それでも、シュンは、小さく切なげな声で、ささやかな反論を口にした。

「スリーピング・ディクショナリーは誰もが別れを覚悟して、旦那様に仕え始めるの。一緒にいられるのは数年だけ。旦那様はいつか本国に帰ってしまう。僕も その覚悟はできてます。僕は、ヒョウガがいなくても生きていける。生きていかなくちゃならない。スリーピング・ディクショナリーの肩には、農園で 過酷な作業に耐えているみんなの期待がかかってる。みんなの未来、この国の未来がかかっている。だから、僕は、ヒョウガのためだけに生きていることはできません。でも、だからって、ヒョウガを愛していないわけじゃない。僕は――」
「僕は?」
「……」

その先の言葉を言ってしまえずに、シュンが泣きそうな顔になる。
支配する者とされる者。
人としての権利を奪っている者と、その権利を取り戻したい者。
利害損得のない愛情や恋情だけで、二人は結ばれたわけではない。
それはわかっているのだが、それでも、ヒョウガは、シュンの心を疑う気にはなれなかった。

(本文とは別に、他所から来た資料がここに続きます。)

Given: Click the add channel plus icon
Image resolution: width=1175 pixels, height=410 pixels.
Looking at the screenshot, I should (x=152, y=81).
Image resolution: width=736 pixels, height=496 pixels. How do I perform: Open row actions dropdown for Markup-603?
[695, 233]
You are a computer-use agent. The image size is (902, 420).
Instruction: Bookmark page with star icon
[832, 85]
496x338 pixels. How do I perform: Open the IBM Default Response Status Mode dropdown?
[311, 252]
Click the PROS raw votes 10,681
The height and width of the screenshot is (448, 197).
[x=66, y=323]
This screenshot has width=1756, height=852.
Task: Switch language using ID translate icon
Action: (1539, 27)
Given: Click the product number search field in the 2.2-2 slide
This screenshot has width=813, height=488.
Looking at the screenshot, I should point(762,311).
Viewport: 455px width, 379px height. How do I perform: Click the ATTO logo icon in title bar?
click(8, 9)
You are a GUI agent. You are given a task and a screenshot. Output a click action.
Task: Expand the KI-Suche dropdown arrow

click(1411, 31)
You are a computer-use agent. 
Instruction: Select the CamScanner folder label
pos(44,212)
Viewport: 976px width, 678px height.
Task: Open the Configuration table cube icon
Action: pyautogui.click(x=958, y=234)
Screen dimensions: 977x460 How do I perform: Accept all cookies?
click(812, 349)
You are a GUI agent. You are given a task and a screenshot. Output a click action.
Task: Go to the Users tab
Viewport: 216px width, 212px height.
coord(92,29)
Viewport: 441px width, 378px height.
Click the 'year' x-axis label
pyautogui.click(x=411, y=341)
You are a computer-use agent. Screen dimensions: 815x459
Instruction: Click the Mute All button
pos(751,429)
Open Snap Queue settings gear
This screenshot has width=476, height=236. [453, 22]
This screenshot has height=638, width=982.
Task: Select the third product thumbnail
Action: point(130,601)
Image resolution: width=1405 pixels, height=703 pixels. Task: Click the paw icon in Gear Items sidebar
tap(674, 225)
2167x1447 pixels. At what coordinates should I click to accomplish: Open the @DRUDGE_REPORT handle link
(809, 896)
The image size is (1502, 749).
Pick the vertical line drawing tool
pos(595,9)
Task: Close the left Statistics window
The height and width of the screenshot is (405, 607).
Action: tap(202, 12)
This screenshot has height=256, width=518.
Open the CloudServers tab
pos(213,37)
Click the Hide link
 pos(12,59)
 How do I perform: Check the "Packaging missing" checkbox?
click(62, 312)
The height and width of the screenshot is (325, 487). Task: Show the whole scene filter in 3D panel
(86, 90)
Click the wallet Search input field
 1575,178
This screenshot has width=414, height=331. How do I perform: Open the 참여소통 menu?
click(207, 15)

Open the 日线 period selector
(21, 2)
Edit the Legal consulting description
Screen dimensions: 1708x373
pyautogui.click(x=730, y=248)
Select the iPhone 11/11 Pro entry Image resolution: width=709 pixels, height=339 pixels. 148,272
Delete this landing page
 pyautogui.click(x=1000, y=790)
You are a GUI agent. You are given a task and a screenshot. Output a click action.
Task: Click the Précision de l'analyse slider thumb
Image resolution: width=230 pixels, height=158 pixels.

「その先の言葉を言ってくれたら、俺は俺の恋を実らせるために、必ず おまえとおまえの同胞に おまえたちの権利を取り戻してやる」
「ヒョウガ……」
「おまえのためだけじゃない。俺自身のためにも――俺自身のために」
それが、恋人を利用しようとしている卑劣な人間に負い目を抱かせないための言葉だということが わからないシュンではない。
瞳に涙を浮かべて、シュンは、ヒョウガに求められた言葉を口にした。

「僕はヒョウガを愛してるの。大好きなの。こんなに旦那様を愛してしまうなんて、ヒョウガに会う前には思ってもいなかった。僕は――」
その言葉を信じられない男がいるのなら、その男の心は木石でできているに違いない。
そう確信して、ヒョウガは再びシュンの上に覆いかぶさっていった。